Speaker
Description
The global effort to develop a quantum computer is driving the search for scalable methods to manufacture quantum chips and qubits. One promising pathway is to adapt the mature and highly-scalable silicon manufacturing processes that underpin modern electronics. However, the demands on quantum devices are markedly different from those placed on conventional transistors. Quantum chips must operate at temperatures below –270°C and require precise control at the level of a single charge. As a result of these new demands, realising mass-produced silicon quantum chips will require new materials and methods to be integrated into foundry processes. This integration must be accompanied by ongoing evaluation to ensure that new approaches maintain the existing quality and reproducibility of established semiconductor manufacturing.

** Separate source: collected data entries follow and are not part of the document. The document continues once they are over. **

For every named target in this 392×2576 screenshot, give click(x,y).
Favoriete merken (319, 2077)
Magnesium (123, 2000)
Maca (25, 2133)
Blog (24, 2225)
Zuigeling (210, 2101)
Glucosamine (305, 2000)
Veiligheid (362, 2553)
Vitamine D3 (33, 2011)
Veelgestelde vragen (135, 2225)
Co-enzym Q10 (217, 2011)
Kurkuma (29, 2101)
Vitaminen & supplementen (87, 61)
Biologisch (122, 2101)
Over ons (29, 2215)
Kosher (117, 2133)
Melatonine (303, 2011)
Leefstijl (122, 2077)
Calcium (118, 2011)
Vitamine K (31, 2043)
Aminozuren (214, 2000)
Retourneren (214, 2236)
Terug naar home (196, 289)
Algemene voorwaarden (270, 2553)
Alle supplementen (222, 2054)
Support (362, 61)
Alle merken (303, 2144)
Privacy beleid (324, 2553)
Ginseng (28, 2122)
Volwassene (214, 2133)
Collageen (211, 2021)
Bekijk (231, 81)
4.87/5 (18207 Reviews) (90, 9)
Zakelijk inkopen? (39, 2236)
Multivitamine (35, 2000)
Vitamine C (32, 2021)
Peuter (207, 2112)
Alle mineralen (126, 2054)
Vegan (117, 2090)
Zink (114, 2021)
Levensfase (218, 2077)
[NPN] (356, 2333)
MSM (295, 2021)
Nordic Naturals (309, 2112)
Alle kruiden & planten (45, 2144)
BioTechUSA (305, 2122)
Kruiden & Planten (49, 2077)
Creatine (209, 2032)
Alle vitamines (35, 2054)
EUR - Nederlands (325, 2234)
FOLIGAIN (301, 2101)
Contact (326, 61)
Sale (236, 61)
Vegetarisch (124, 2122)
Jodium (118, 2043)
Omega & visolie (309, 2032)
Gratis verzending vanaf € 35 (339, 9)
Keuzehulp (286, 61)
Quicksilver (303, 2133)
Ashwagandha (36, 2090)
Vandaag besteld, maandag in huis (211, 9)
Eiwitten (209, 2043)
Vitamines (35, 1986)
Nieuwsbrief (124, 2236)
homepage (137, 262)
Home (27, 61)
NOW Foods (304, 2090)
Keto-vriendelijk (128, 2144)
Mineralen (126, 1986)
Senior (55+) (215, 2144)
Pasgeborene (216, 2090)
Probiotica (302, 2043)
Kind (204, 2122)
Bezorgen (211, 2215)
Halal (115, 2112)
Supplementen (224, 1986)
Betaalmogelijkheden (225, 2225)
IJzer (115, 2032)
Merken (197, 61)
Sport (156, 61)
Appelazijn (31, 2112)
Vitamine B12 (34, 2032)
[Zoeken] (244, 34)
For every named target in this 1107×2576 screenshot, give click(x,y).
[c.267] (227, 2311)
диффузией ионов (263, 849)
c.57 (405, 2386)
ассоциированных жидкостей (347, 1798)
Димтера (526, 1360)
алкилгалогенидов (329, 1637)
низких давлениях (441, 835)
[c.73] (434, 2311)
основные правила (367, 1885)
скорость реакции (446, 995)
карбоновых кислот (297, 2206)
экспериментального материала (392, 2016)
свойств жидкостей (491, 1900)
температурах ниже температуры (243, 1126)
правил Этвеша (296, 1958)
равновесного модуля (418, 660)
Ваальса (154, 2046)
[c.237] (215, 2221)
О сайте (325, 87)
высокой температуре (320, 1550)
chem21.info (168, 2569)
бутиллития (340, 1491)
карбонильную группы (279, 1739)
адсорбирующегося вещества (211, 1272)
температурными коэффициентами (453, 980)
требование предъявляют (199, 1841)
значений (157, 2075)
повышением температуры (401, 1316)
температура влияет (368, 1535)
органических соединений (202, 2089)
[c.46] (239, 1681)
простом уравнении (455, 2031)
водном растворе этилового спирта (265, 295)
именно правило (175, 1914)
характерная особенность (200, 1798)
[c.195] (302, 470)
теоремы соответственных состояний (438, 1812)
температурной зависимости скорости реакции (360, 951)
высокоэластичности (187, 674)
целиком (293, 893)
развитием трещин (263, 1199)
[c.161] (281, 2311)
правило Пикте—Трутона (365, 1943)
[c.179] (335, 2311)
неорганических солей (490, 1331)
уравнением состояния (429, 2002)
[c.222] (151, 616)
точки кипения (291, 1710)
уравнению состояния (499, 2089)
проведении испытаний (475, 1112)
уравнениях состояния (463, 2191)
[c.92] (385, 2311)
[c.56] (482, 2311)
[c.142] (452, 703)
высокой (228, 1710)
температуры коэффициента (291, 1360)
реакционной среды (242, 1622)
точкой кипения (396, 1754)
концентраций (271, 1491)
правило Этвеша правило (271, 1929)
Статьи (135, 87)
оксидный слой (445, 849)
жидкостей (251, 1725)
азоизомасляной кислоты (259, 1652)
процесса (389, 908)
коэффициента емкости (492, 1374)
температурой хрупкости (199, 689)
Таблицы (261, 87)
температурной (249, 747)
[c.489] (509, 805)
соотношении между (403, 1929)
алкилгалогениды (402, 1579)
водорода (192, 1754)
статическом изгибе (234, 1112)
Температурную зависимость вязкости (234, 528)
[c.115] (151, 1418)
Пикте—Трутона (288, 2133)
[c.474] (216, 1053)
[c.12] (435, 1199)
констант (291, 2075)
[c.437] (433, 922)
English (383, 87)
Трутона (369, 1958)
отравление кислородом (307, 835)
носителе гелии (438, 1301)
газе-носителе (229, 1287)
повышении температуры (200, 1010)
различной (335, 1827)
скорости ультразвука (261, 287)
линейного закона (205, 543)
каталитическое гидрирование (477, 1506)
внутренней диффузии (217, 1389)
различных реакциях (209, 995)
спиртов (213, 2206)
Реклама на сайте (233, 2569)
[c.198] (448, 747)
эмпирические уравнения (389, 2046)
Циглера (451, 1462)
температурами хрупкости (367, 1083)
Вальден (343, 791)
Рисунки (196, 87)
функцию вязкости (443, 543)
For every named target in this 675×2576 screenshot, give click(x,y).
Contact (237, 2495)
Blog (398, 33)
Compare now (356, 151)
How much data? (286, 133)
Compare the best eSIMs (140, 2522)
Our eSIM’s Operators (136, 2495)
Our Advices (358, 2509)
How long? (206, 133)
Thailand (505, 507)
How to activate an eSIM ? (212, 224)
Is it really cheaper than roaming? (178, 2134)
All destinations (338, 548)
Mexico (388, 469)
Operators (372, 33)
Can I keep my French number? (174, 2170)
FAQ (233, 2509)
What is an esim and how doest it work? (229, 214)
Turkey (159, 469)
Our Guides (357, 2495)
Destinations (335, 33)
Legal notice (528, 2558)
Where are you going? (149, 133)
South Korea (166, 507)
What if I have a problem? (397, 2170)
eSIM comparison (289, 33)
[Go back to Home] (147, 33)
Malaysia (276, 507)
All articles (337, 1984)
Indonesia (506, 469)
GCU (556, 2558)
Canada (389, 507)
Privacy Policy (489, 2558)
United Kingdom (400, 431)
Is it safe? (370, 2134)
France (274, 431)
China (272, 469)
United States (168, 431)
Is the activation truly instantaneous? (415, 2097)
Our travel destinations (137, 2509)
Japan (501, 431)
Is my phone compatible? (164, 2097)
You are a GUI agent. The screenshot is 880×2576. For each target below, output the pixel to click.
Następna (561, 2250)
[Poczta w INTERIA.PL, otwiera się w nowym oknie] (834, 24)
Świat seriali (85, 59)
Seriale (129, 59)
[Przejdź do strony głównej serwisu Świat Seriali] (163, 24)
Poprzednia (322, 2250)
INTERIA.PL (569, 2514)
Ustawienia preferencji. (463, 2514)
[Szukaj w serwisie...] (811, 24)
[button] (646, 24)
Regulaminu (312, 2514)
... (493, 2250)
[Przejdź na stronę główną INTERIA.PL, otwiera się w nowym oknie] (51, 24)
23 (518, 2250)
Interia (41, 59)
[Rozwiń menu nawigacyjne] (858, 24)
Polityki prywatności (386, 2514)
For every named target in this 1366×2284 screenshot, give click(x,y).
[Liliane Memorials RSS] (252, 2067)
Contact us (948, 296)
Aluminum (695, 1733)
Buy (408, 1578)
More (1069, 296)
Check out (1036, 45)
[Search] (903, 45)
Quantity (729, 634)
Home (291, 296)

In this work, we present an experimental characterisation of qubits fabricated using a foundry-compatible natural silicon platform. First, we assess device quality at the wafer scale by examining interface quality and charge trap density. Using transport measurements we observe a peak electron mobility of 40,000 cm²/Vs and the highest reported hole mobility for a silicon MOSFET of 2,000 cm²/Vs. Building on this, we investigate the suitability of these materials for spin qubit devices. Here we investigate the coherence and relaxation times of hole spins. Hole spins exhibit strong spin-orbit coupling, making them highly sensitive to disorder and allowing them to act as detailed quantum probes of material imperfections. Finally, we investigate the operation of single- and two-qubit gates of hole-spin qubits, achieving fidelities up to 99.8% and a two-qubit gate quality factor of 240, indicating a physical fidelity limit near 99.7%. These results highlight the maturity of silicon hole-spin platforms and their potential for integration into future quantum CMOS technologies. This comprehensive suite of measurements provides a snapshot of the current state of the art in foundry-based quantum chips.